Utente_Anonimo_8244 · 15 visualizzazioni
assenza ingiustificata per ottenere licenziamento, per disperazione dopo mesi di malattia, limitazioni del medico competente non sufficienti nella realtà lavorativa, ricorso asl perso
Risposta diretta
Assentarsi senza giustificazione per provocare il licenziamento è una strategia rischiosa: se il datore di lavoro irroga un licenziamento disciplinare per giusta causa, in linea di principio hai diritto alla NASpI, ma l'intero contesto va valutato con attenzione perché ci sono insidie concrete.
Quadro normativo
La situazione tocca più norme
- D.Lgs. 81/2008, art. 42 — se il medico competente dichiara un'idoneità parziale o con limitazioni, il datore di lavoro è obbligato ad adibire il lavoratore a mansioni compatibili; ignorare le prescrizioni è una violazione della normativa sulla sicurezza
- Statuto dei Lavoratori, art. 7 — il licenziamento disciplinare per assenza ingiustificata richiede una contestazione formale e un iter procedurale
- D.Lgs. 22/2015 — la NASpI è erogata in caso di disoccupazione involontaria; il licenziamento disciplinare (anche per assenza) rientra, le dimissioni o l'abbandono del posto no
- Codice Civile, art. 2087 — il datore ha l'obbligo di tutelare l'integrità fisica del lavoratore
Come funziona in pratica
- Se l'assenza ingiustificata supera la soglia prevista dal CCNL applicato, il datore può irrogare il licenziamento per giusta causa → accesso alla NASpI possibile
- Il rischio principale è che il datore qualifichi la situazione come abbandono volontario del posto di lavoro, il che esclude la NASpI
- Il medico competente inadeguato è un elemento chiave: se le limitazioni prescritte non erano rispettate nella realtà lavorativa, il datore poteva essere inadempiente ai sensi del D.Lgs. 81/2008
- Il ricorso ASL perso chiude una via di contestazione ufficiale, ma non esaurisce tutti i rimedi
- Resta percorribile un ricorso al giudice del lavoro per chiedere l'accertamento dell'inadempimento del datore sulle prescrizioni di idoneità
Cosa conviene fare
- Verifica lo stato del licenziamento: hai ricevuto una lettera formale di licenziamento disciplinare?

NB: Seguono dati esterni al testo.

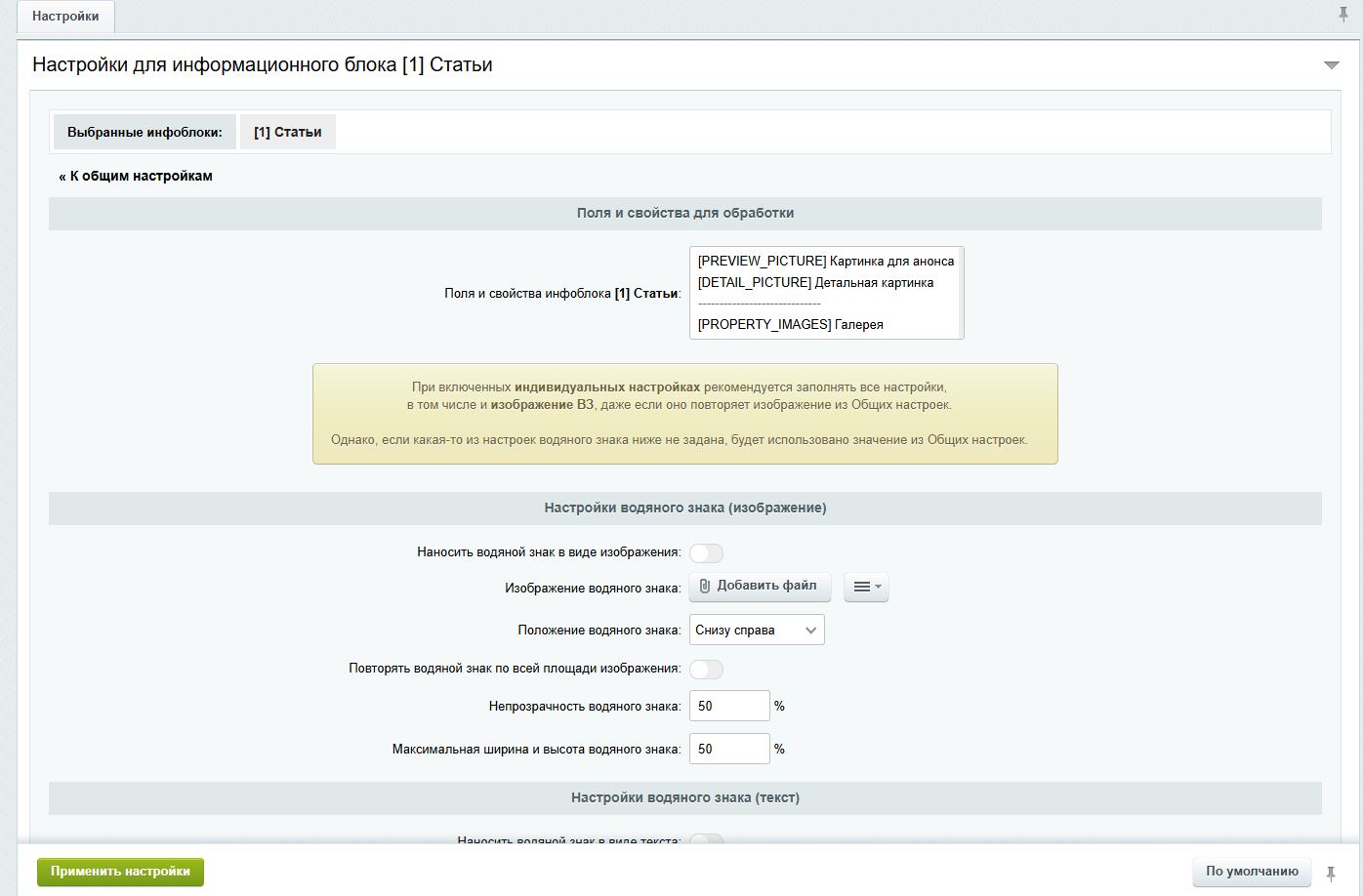Click the Максимальная ширина и высота input field

[x=728, y=749]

Se sì, la NASpI è richiedibile all'INPS entro 68 giorni
- Raccolta documentazione: conserva tutta la documentazione del medico competente, le prescrizioni di idoneità, eventuali comunicazioni al datore sulle difficoltà lavorative reali
- Non presentare dimissioni: se ancora in corso, evita di rassegnare le dimissioni — perderesti ogni diritto alla NASpI
- Consulta un avvocato del lavoro: la sovrapposizione tra inidoneità parziale non rispettata, assenza ingiustificata e ricorso ASL richiede una strategia personalizzata; potrebbe esistere la base per una conciliazione o un ricorso al Tribunale del Lavoro
- Valuta l'inidoneità alla mansione: se le condizioni di salute sono documentate e le prescrizioni erano inadeguate, un legale può costruire un percorso verso le dimissioni per giusta causa (tutelate e con NASpI) anziché il licenziamento disciplinare
Questa risposta è generata da intelligenza artificiale e ha scopo puramente informativo. Non costituisce consulenza legale professionale.